Tuesday October 11th, 2022 NCLUG Meeting

Bob Proulx bob at proulx.com
Tue Oct 11 19:45:55 MDT 2022


j dewitt wrote:
> What: Tuesday October 11th, 2022 NCLUG Meeting

Tonight's meeting starts off like every other meeting.  Chaos!  But
good chaos.  I had not connected my laptop to the network and so had
to get that connected.  I am now using a new to my laptop but
otherwise very old method of using the wpa_supplicant tool to manage
my WiFi connections.  Now that I have connected to the WiFi there now
it will automatically connect to it again in the future.

Stephen got the meeting moving with a demonstration of OBS Studio
(Open Broadcaster Software) on his Ubuntu system.  It's a cool system
for managing the camera, or multiple to create videos.  These might be
like presentation and training videos with your desktop as the main
part of the screen and your face camera as a picture in picture in the
corner of the screen.  Can combine multiple cameras.  Can switch
between cameras.  Looks pretty professional with a HUGE number of
controls available for whatever you would want it to do.  OBS Studio
is distributed under the GPLv2+ license.

    https://obsproject.com/

Stephen had previously used kdenlive.  That's a different free
software video editing package.  He brought that online for a
demonstration.  It has many useful features such as being able to post
edit videos to add annotations such as arrows and text to highlight
parts of the video.  Stephen used kdenlive to create a video his
wedding from the previous video.  A feature of which was to
automatically align the audio stream of two different cameras in order
to allow fading from one camera to the other smoothly.

    https://kdenlive.org/

So pehraps the right combination is to use OBS Studio to capture the
video and get things into the first pass.  And then use kdenlive in a
post processing step to put the final editing on it.

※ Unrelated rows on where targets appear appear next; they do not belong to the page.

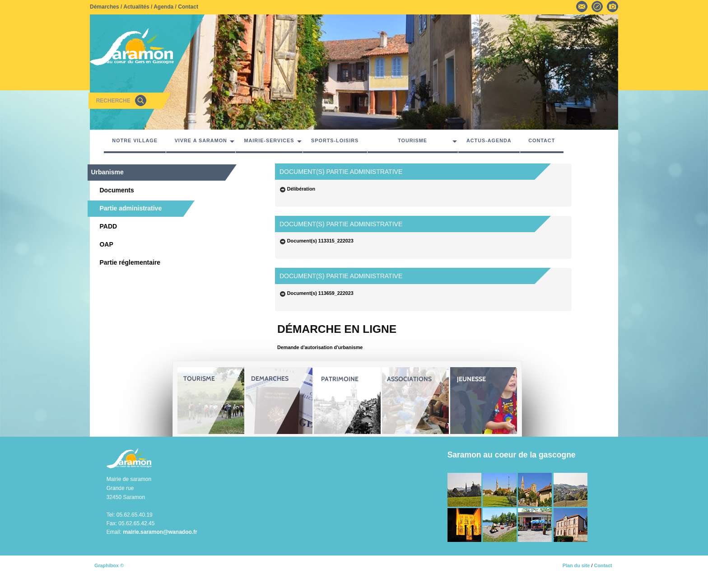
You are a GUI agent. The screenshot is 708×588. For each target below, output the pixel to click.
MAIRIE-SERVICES (269, 140)
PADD (106, 226)
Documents (114, 190)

Completing the ensemble Stephen used audacity to do a final process
pass on the audio stream.  There were some distressing noises in the
raw audio that he could edit away so as to improve the experience.

    https://www.audacityteam.org/

We started switching the projector over to Aaron's machine and then
degraded once again into chaos and anarchy.  IP KVM switches.  Dual
monitors going to sleep and not being able to wake them.  nVidia
drivers.  TCL.  Rust.  Random stuff.

Aaron set up to demonstrate with a show-n-tell ZFS on Linux.  He is
upgrading his systems to newer stuff.  SSDs instead of spinning.
Newer CPUs.  More RAM.  (128GB!)  The entire stack.  And thought...
Let's also figure out ZFS on Linux and see if what all of the
advocates say about it is true.  Installing this upon his Debian based
host.  The upstream documentation describes how to do this.

Note that in previous meetings Aarong has been demonstrating booting
Unix v6 and Unix v7 in emulators.  So the from-scratch type of
installation he demonstrated through to us is right up his alley!

At the bottom of the stack are two luks encrypted file systems.  On
top of that is an md raid.  On top is LVM with the PV being the md.
With LVM LVs for use.  With ext4 on the LVs.  The downside of this is
that the luks encrypted volumes each need to be unlocked at boot time
individually.

Aaron had drives available and if anything is worth doing it is worth
doing to excess.  So he created a 4-way mirror of SSDs for the boot
array.  WOW!  In addition to redundancy that should also provide 4x
the speed of a single SSD too.

Then he created an additional zfs zpool holding the rest of the disks
in a raidz2 (raid6) pool.  That looked to be in a fairly standard
configuration by my eye.  So then we talked about the various
advantages and disadvantages of the system this way.  One advantage is
that instead of creating hard partitions or LVs all of the storage is
shared in a pool so you don't need to decide on limits ahead of time.
Can set quotas if needed and as needed later.  But another
disadvantage is that ZFS consumes more cpu and ram resources in order
to do its internal integrity checks.

    https://openzfs.org/

A good time was had by all.  And then we adjourned to Slyce Pizza.